Some arrival niggles: with a campervan ticket I arrived Friday lunchtime to find the fenced campervan area was already full, and a line of vans were already sited outside along the fence, in the car park. And with security having recently been told to do a stricter job by the police (or council?), searches into the campsite were excessive with pat-downs as well as bags being searched, and pat-downs & a metal scan too when going from the campsite to the arena. These are forgivable on the festival, but I cannot see how these can be justified without good reason; "a festival" is not reason enough in my book. Festival go-ers are not criminals.

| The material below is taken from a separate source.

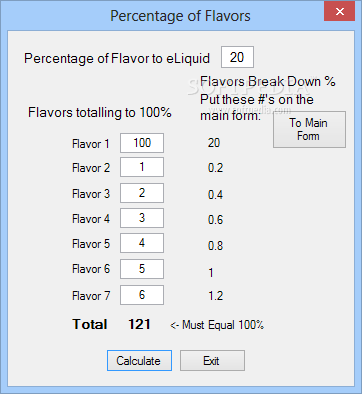Click the To Main Form button
The image size is (362, 394).
[309, 129]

Between the campsite and main arena was the Field of Love, a nicely laid out and cosy-feeling space with the new-addition Kaya Stage to one side, and stalls and treatments and information around the edges and encroaching towards the stone circle in the centre. On first arrival this area was busy, but this turned out in part to be because the main arena hadn't yet opened, waiting for the licence to be signed off. The first performers on the 2 live stages inside unfortunately played to an empty space.
With the main field soon opened, we walked through to less of the cosy and more of a big empty space, populated around the sides by a good number of stalls along with the live stages and the two soundsystem tents. At the bottom was the bar, with decent ales, lagers and ciders (and more), with most pints at £4 - which makes for happy drinking.
I couldn't find anywhere selling programmes but found one to photograph. Similar to other years it was sometimes a work of fiction with changed times and changed acts, although (as far as I'm aware) most of the listed acts did appear at somewhen close to the correct time.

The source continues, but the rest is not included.